Dabei ginge es auch anders. Das wissen wir bereits von anderen Ländern: eine 4-Tage-Woche bzw. eine 32-Stunden-Woche, Teilzeitstellen auch in Kaderpositionen bzw. eben auch für Männer, eine lange Elternzeit und viel mehr Job-Sharing-Stellen sind nur ein paar Beispiele, um Vereinbarkeit zu ermöglichen. Ich stelle mir vor, was möglich wäre, wenn Eltern bei einem 100-Prozent-Pensum beispielsweise jeweils an fünf Tagen lediglich von 9h bis 16h arbeiten müssten.

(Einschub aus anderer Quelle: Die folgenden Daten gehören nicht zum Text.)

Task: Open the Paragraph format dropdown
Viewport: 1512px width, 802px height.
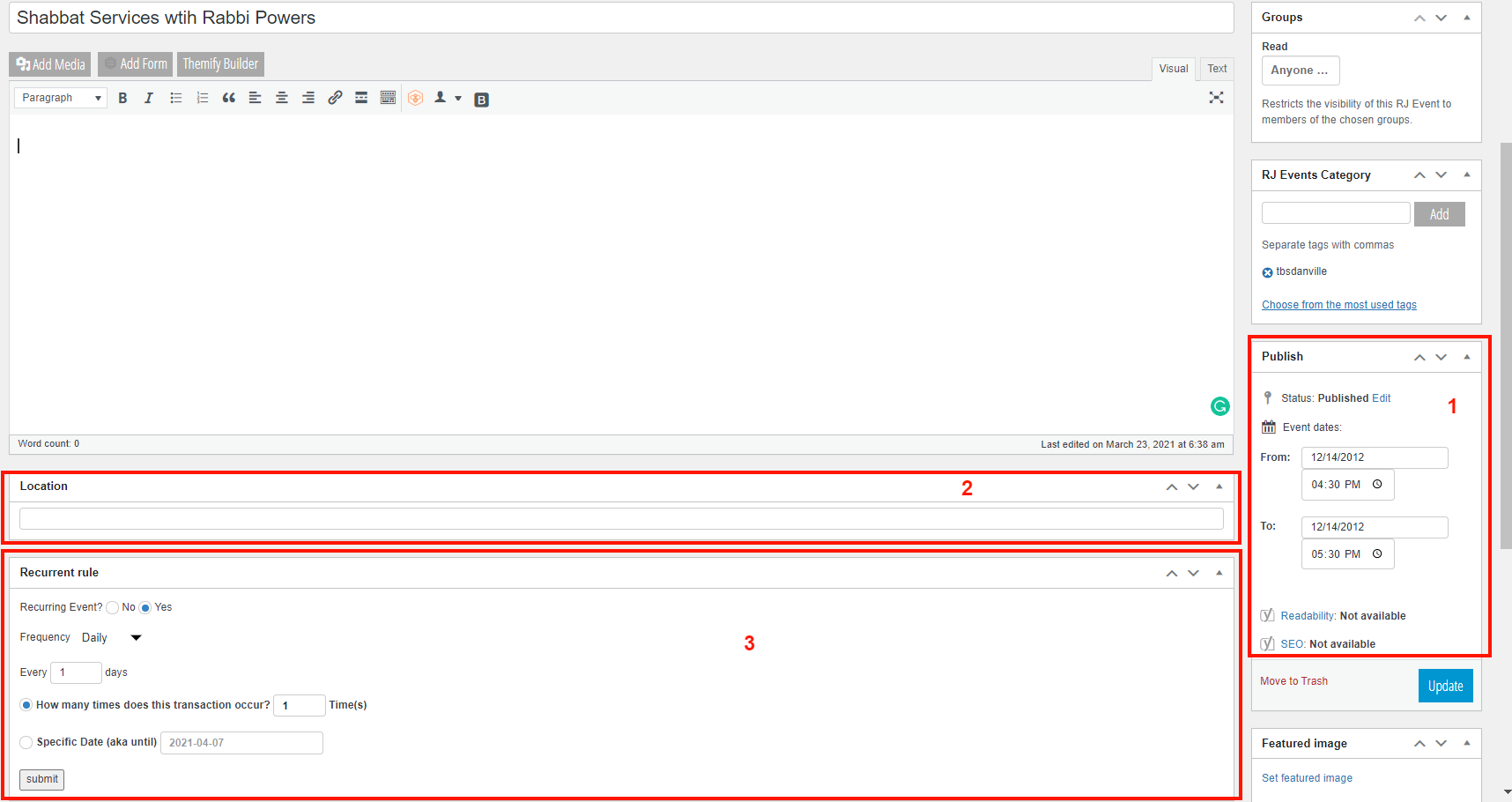Action: pos(60,98)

Für Vereinbarkeit braucht es Veränderung
Bevor ich Kinder hatte, dachte ich – wie wohl viele andere auch –, dass die Vereinbarkeit dann schon irgendwie geht. Ich unterschätzte massiv, wie viel Mehraufwand es für einen Haushalt bedeutet, wenn zwei kleine Kinder darin leben. Es ist nicht nur das öftere Waschen, mehr Kochen, aufwendigere Organisieren – es gibt auch eine emotionale Ebene. Im Kopf müde nach Hause zu kommen und einem Wutausbruch der kleinen Tochter standzuhalten, weil ich die falsche Pasta eingekauft habe, ist hohe Kunst. Auf mein Kind einzugehen, ihm auf Augenhöhe zu begegnen, seine Gefühle wahrzunehmen und ihm zu helfen, sie einzuordnen, braucht viel Energie.

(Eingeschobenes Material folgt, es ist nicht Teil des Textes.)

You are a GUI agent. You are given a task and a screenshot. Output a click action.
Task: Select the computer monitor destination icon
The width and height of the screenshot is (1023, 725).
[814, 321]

Viele Unternehmen denken derzeit um. Es herrscht Fachkräftemangel. Die Arbeitszeiten werden flexibler. Es werden Kurse angeboten, um die wiedereinsteigenden Frauen auf den neuesten Stand zu bringen. Die Arbeitszeiten werden verkürzt. Wären solche und die bereits oben erwähnten Lösungen fix im Arbeitsmarkt etabliert, würde dies den Frauen – und den Männern – viel von der Angst nehmen, weg vom Arbeitsmarkt-Fenster zu sein, wenn sie für eine Weile die Erwerbstätigkeit etwas zurückstellen für die Kinder. Denn mit Kindern im heutigen System erwerbstätig zu sein – mit der ständigen Erreichbarkeit, der Digitalisierung, einer 42-Stunden-Woche, dem hohen Tempo, der «immer-mehr-Haltung», und gleichzeitig eine beziehungsorientierte, achtsame Begleitung der heranwachsenden Kinder aufzubauen, die so unendlich wichtig ist für die Zukunft: Das geht auf Dauer nicht mehr auf.